Saturday, 15 September 2012

Dear Cadbury

Cadbury has recently launched new re-sealable packaging for their chocolate slabs.

“The launch of Cadbury Dairy Milk’s resealable packaging is a £6-million project, which is aimed at improving the visibility of the brand, as well as consumer convenience. The easy-open, easy-close packaging allows consumers to keep the chocolate longer by means of resealing the wrapper. The unique new packaging allows consumers to be able to open and close their favourite chocolate slab again and again”

The product has been widely advertised on television. However, scientific investigation has revealed two fundamental flaws with their advert (see report below).


Dear Cadbury

As a life-long fan of your chocolate products I feel obliged to point out two problems with your current advertising campaign for the new re-sealable packaging for Cadbury chocolate slabs.

The television advert shows the Peel-me packaging being opened to reveal the blocks of chocolate beneath, then immediately being re-sealed, without any chocolate being removed.

The first obvious problem with this scenario is that all the Cadbury chocolates I’ve ever eaten have the block indentations on the front and not the back of the chocolate, and thus they would not be visible when the re-sealable packaged is opened.

The second reason that we think the advert is misleading is that nobody who has ever tasted Cadbury chocolate would open and then immediately reseal the packaging without consuming a single block. This might happen with other brands of chocolate, but certainly not with Cadbury.

The empirical evidence in support of the above assertions in presented in the short scientific report herewith attached.

Good luck with your new re-sealable packaging – I don’t think it will be used much. :-)

Yours in faithful service to excellent chocolate,

Craig Morris


An empirical investigation on the fundamental tenets of an advertising campaign to promote the new Cadbury re-sealable chocolate slab packaging


In 2012, Kraft Food introduced a unique new resealable packaging for their Cadbury chocolate slab range. Such packaging was apparently designed for customer convenience, to allow them to prolong the consumption of their favourite chocolate over a period by facilitating resealing of the remnant chocolate between feeding bouts to preserve its freshness and protect its contents against spouses and dogs.

Much planning and thought has gone into the design of this packaging: “[The] re-sealable digital activation and packaging innovation is in-line with current South Africa consumer trends which shows consumers are constantly seeking new experiences beyond the product. Both enable our consumers to experience the joy of Cadbury Dairy Milk chocolate again and again” says Greg Banach, Kraft Foods Category Leader: Chocolate.

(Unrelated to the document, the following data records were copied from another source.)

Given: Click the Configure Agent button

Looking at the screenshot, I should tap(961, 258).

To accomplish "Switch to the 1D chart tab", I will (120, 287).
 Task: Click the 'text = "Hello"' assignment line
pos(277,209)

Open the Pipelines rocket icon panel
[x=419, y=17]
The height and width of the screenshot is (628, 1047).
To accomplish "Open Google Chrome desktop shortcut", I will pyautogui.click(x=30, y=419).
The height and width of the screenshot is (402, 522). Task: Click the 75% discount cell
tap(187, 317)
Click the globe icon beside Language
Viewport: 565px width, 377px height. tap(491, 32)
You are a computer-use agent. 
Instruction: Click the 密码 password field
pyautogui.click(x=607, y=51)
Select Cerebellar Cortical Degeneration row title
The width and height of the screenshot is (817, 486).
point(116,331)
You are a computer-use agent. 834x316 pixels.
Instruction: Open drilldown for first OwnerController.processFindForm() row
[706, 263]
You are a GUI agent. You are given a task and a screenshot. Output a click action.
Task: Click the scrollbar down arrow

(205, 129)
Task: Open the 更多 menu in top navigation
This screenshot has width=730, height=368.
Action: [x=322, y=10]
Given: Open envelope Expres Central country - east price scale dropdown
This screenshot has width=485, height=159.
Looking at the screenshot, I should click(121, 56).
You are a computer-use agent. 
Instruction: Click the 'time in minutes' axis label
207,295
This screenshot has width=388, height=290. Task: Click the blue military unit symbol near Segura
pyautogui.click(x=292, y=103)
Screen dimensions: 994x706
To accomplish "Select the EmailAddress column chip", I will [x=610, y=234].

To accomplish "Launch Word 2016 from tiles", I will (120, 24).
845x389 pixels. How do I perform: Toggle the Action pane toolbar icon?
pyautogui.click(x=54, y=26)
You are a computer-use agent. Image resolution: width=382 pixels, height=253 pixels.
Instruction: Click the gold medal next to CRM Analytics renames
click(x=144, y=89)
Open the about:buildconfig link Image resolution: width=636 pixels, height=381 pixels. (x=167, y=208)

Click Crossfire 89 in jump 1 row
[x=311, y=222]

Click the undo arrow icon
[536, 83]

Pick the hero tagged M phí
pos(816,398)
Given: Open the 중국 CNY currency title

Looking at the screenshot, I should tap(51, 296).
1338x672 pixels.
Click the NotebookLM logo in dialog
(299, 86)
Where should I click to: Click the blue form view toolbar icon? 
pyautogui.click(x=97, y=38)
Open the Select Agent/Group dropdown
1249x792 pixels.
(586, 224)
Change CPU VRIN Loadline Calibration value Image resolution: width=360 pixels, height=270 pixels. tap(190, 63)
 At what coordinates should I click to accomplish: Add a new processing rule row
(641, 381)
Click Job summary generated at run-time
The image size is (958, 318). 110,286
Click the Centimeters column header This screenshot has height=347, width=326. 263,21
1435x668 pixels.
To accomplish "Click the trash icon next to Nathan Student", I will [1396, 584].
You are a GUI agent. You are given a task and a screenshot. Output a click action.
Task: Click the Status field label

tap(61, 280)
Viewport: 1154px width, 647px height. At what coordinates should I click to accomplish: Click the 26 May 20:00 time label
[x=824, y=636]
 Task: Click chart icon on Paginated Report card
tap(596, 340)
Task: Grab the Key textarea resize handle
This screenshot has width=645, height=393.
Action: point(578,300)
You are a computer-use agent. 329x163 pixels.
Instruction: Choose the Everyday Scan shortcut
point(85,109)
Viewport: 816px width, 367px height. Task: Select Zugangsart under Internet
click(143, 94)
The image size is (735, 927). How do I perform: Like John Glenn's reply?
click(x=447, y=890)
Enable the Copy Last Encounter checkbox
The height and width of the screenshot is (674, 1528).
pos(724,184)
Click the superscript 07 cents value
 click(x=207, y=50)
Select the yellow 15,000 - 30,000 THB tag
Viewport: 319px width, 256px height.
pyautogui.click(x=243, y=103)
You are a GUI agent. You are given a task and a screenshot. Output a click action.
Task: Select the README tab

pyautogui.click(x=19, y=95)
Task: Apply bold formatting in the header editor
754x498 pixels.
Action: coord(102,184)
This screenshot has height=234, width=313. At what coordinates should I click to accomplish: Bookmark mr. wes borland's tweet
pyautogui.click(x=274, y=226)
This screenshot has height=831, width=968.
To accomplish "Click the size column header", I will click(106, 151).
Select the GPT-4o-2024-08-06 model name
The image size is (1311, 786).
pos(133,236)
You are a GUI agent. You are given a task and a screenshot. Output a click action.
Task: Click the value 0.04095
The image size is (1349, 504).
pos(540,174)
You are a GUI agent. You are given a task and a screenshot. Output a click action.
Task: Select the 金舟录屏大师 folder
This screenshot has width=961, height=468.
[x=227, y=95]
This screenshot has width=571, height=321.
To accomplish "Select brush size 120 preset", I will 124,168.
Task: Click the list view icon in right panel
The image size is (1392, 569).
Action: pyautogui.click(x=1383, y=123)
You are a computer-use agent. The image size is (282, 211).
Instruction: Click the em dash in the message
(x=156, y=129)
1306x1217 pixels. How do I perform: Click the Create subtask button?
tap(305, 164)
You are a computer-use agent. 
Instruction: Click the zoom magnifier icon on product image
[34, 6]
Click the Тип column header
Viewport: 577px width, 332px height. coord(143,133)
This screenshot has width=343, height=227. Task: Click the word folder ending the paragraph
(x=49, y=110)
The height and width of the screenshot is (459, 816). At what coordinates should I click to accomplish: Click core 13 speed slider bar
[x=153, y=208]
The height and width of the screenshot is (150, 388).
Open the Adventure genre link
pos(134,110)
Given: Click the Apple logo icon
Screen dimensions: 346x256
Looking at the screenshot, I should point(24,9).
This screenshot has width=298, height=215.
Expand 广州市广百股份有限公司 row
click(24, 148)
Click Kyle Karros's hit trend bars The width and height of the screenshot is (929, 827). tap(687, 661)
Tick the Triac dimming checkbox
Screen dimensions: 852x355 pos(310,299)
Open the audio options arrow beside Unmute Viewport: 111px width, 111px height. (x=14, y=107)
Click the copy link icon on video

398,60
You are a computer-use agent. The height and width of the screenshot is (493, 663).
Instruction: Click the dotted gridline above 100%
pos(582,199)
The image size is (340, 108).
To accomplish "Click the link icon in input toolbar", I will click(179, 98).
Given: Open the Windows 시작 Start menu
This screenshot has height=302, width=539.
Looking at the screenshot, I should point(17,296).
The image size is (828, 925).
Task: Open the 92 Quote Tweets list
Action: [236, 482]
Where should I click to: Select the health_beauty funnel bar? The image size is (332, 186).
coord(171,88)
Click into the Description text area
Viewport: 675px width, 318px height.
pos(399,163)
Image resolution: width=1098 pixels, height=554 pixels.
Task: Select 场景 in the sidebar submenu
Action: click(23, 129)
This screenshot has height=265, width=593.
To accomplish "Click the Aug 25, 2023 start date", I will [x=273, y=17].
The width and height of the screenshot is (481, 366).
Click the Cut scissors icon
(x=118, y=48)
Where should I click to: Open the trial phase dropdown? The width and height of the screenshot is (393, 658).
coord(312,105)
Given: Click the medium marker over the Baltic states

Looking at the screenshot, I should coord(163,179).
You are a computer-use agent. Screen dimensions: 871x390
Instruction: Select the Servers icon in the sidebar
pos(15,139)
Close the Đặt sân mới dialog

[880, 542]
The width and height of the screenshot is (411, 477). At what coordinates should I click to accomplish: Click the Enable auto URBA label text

The television advertising campaign for this product shows the Peel-me packaging being opened to reveal the blocks of chocolate beneath, then immediately being re-sealed, without any chocolate being removed. The two key premises of this advert that have not, however, received any sound scientific attention. Accordingly, the specific research questions of this research were: (1) does the block indentation pattern in the slab lie on the verso, and thus be visible to the potential consumer when the Peel-me re-sealable packaging is opened?, and (2) would the consumer immediately reseal the package upon opening, without removing at least one block for inspection and likely consumption?

Materials and Methods

A dual sampling procedure, similar to that employed by agrostogists to estimate available herbage on planted pastures or natural grasslands using a disc-pasture meter, was used to verify the surface structural characteristics of the anterior and posterior of Cadbury standard flavour range slabs. The finger feel method was calibrated by touching and estimating the smoothness of three wrapped slabs, followed by verification of the estimates by unwrapping and establishing the true location of the blocked surface.

Thereafter, a stratified random sampling design was used to sample at least 40 (10 per flavour) wrapped slabs located on three shelves of the confectionery section of a local supermarket. The position of the blocked surface (Figure 1) was estimated by touch (following calibration, as described above).

 Figure 1: The blocked surface of a Cadbury chocolate slab.

The second question regarding the viability of re-sealing the chocolate slab without consuming any, or some, chocolate was addressed using a sample survey questionnaire distributed internationally through social media (Facebook & Twitter). Respondents were asked: When opening a re-sealable Cadbury 100g slab, do you: A) immediately reseal it, B) eat some then reseal it, or C) nosh the lot?


A total of 100% of all the chocolate bars sampled had the blocked surface on their anterior side, opposite to the re-sealable opening on the posterior. A total of 0% had the blocks on the back.

The survey revealed a skewed distribution of responses (Table 1).

Table 1: Number of respondents in each response category
Immediately reseal
Eat some then reseal
Nosh the lot
Note: numbers, but not ratios have been inflated to make the results more impressive.

Discussion and Conclusion

There is no empirical support for the advertised characteristics of the new re-sealable packaging for Cadbury chocolate slabs. Therefore, it is recommended that, when purchasing a Cadbury chocolate, remove the whole wrapper, turn the chocolate with the blocked surface to face you, and then break up the slab into mouth-sized pieces for complete consumption (alone) at a single sitting.